» **Exercise material**:
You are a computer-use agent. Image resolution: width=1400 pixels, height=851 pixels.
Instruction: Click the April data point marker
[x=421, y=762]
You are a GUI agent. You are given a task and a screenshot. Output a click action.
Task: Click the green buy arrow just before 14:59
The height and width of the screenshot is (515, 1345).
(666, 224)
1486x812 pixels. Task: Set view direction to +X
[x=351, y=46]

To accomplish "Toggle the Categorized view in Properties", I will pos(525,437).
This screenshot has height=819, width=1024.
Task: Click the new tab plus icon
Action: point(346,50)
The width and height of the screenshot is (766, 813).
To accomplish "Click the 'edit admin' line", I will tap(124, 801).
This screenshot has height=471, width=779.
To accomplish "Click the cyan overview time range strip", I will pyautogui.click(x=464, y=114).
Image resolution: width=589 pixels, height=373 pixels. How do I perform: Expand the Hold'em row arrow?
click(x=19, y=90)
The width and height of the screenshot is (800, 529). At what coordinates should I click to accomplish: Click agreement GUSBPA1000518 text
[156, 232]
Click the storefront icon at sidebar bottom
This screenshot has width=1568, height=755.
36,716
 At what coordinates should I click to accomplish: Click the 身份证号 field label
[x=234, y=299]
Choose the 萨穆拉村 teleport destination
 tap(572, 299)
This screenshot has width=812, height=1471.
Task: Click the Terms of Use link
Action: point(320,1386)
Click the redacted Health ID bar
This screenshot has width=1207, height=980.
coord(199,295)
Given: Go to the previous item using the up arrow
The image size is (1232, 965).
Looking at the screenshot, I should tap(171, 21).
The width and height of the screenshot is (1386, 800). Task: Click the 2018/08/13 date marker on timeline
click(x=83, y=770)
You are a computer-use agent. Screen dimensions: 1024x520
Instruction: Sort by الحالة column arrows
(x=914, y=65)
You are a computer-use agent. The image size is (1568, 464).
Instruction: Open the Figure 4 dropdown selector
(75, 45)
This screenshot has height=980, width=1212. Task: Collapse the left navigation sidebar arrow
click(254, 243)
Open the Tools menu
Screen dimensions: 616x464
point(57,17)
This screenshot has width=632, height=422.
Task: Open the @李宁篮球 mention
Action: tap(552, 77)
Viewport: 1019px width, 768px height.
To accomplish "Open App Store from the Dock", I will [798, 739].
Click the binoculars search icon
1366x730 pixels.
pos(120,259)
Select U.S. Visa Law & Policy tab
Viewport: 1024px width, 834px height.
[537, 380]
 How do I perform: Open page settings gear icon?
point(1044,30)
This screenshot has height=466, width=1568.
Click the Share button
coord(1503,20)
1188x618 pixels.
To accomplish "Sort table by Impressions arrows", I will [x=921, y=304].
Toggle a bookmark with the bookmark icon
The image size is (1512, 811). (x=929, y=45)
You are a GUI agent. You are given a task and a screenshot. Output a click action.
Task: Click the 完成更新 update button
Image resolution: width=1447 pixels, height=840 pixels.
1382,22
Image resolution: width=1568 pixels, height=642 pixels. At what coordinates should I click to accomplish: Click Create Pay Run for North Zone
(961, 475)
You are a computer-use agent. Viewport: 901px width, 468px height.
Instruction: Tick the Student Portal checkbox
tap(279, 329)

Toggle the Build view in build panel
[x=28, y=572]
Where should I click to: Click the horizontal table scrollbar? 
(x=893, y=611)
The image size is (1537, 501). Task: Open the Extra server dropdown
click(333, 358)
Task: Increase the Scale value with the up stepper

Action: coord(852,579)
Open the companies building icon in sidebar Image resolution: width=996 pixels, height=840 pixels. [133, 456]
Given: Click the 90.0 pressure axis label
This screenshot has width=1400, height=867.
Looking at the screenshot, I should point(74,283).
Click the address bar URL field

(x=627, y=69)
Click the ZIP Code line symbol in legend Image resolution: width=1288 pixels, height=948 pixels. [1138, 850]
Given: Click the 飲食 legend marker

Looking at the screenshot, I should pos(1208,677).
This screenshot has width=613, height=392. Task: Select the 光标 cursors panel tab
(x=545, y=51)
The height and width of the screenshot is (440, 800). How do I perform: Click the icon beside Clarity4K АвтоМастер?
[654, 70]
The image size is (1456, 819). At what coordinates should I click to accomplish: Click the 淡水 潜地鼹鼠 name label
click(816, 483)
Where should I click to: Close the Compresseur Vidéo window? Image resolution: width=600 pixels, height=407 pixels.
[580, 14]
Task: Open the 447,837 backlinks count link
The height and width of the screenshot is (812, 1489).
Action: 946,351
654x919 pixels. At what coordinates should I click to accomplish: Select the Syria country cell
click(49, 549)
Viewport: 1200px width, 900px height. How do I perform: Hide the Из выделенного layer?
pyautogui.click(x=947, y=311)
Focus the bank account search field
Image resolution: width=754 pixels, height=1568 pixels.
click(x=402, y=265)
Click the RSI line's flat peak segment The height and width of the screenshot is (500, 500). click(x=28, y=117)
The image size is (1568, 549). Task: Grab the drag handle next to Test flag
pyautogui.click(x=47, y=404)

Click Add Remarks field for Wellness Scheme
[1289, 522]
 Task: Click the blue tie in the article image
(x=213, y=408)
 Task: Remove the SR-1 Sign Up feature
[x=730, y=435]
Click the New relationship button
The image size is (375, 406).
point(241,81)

» **Exercise directions**:
Copy out all of the material above, substituting "shop icon" for "storefront icon" and leaving everything else unchanged.

» **Task output**:
You are a computer-use agent. Image resolution: width=1400 pixels, height=851 pixels.
Instruction: Click the April data point marker
[x=421, y=762]
You are a GUI agent. You are given a task and a screenshot. Output a click action.
Task: Click the green buy arrow just before 14:59
The height and width of the screenshot is (515, 1345).
(666, 224)
1486x812 pixels. Task: Set view direction to +X
[x=351, y=46]

To accomplish "Toggle the Categorized view in Properties", I will pos(525,437).
This screenshot has height=819, width=1024.
Task: Click the new tab plus icon
Action: point(346,50)
The width and height of the screenshot is (766, 813).
To accomplish "Click the 'edit admin' line", I will tap(124, 801).
This screenshot has height=471, width=779.
To accomplish "Click the cyan overview time range strip", I will pyautogui.click(x=464, y=114).
Image resolution: width=589 pixels, height=373 pixels. How do I perform: Expand the Hold'em row arrow?
click(x=19, y=90)
The width and height of the screenshot is (800, 529). At what coordinates should I click to accomplish: Click agreement GUSBPA1000518 text
[156, 232]
Click the shop icon at sidebar bottom
This screenshot has width=1568, height=755.
36,716
 At what coordinates should I click to accomplish: Click the 身份证号 field label
[x=234, y=299]
Choose the 萨穆拉村 teleport destination
 tap(572, 299)
This screenshot has width=812, height=1471.
Task: Click the Terms of Use link
Action: point(320,1386)
Click the redacted Health ID bar
This screenshot has width=1207, height=980.
coord(199,295)
Given: Go to the previous item using the up arrow
The image size is (1232, 965).
Looking at the screenshot, I should tap(171, 21).
The width and height of the screenshot is (1386, 800). Task: Click the 2018/08/13 date marker on timeline
click(x=83, y=770)
You are a computer-use agent. Screen dimensions: 1024x520
Instruction: Sort by الحالة column arrows
(x=914, y=65)
You are a computer-use agent. The image size is (1568, 464).
Instruction: Open the Figure 4 dropdown selector
(75, 45)
This screenshot has height=980, width=1212. Task: Collapse the left navigation sidebar arrow
click(254, 243)
Open the Tools menu
Screen dimensions: 616x464
point(57,17)
This screenshot has width=632, height=422.
Task: Open the @李宁篮球 mention
Action: tap(552, 77)
Viewport: 1019px width, 768px height.
To accomplish "Open App Store from the Dock", I will [798, 739].
Click the binoculars search icon
1366x730 pixels.
pos(120,259)
Select U.S. Visa Law & Policy tab
Viewport: 1024px width, 834px height.
[537, 380]
 How do I perform: Open page settings gear icon?
point(1044,30)
This screenshot has height=466, width=1568.
Click the Share button
coord(1503,20)
1188x618 pixels.
To accomplish "Sort table by Impressions arrows", I will [x=921, y=304].
Toggle a bookmark with the bookmark icon
The image size is (1512, 811). (x=929, y=45)
You are a GUI agent. You are given a task and a screenshot. Output a click action.
Task: Click the 完成更新 update button
Image resolution: width=1447 pixels, height=840 pixels.
1382,22
Image resolution: width=1568 pixels, height=642 pixels. At what coordinates should I click to accomplish: Click Create Pay Run for North Zone
(961, 475)
You are a computer-use agent. Viewport: 901px width, 468px height.
Instruction: Tick the Student Portal checkbox
tap(279, 329)

Toggle the Build view in build panel
[x=28, y=572]
Where should I click to: Click the horizontal table scrollbar? 
(x=893, y=611)
The image size is (1537, 501). Task: Open the Extra server dropdown
click(333, 358)
Task: Increase the Scale value with the up stepper

Action: coord(852,579)
Open the companies building icon in sidebar Image resolution: width=996 pixels, height=840 pixels. [133, 456]
Given: Click the 90.0 pressure axis label
This screenshot has width=1400, height=867.
Looking at the screenshot, I should point(74,283).
Click the address bar URL field

(x=627, y=69)
Click the ZIP Code line symbol in legend Image resolution: width=1288 pixels, height=948 pixels. [1138, 850]
Given: Click the 飲食 legend marker

Looking at the screenshot, I should pos(1208,677).
This screenshot has width=613, height=392. Task: Select the 光标 cursors panel tab
(x=545, y=51)
The height and width of the screenshot is (440, 800). How do I perform: Click the icon beside Clarity4K АвтоМастер?
[654, 70]
The image size is (1456, 819). At what coordinates should I click to accomplish: Click the 淡水 潜地鼹鼠 name label
click(816, 483)
Where should I click to: Close the Compresseur Vidéo window? Image resolution: width=600 pixels, height=407 pixels.
[580, 14]
Task: Open the 447,837 backlinks count link
The height and width of the screenshot is (812, 1489).
Action: 946,351
654x919 pixels. At what coordinates should I click to accomplish: Select the Syria country cell
click(49, 549)
Viewport: 1200px width, 900px height. How do I perform: Hide the Из выделенного layer?
pyautogui.click(x=947, y=311)
Focus the bank account search field
Image resolution: width=754 pixels, height=1568 pixels.
click(x=402, y=265)
Click the RSI line's flat peak segment The height and width of the screenshot is (500, 500). click(x=28, y=117)
The image size is (1568, 549). Task: Grab the drag handle next to Test flag
pyautogui.click(x=47, y=404)

Click Add Remarks field for Wellness Scheme
[1289, 522]
 Task: Click the blue tie in the article image
(x=213, y=408)
 Task: Remove the SR-1 Sign Up feature
[x=730, y=435]
Click the New relationship button
The image size is (375, 406).
point(241,81)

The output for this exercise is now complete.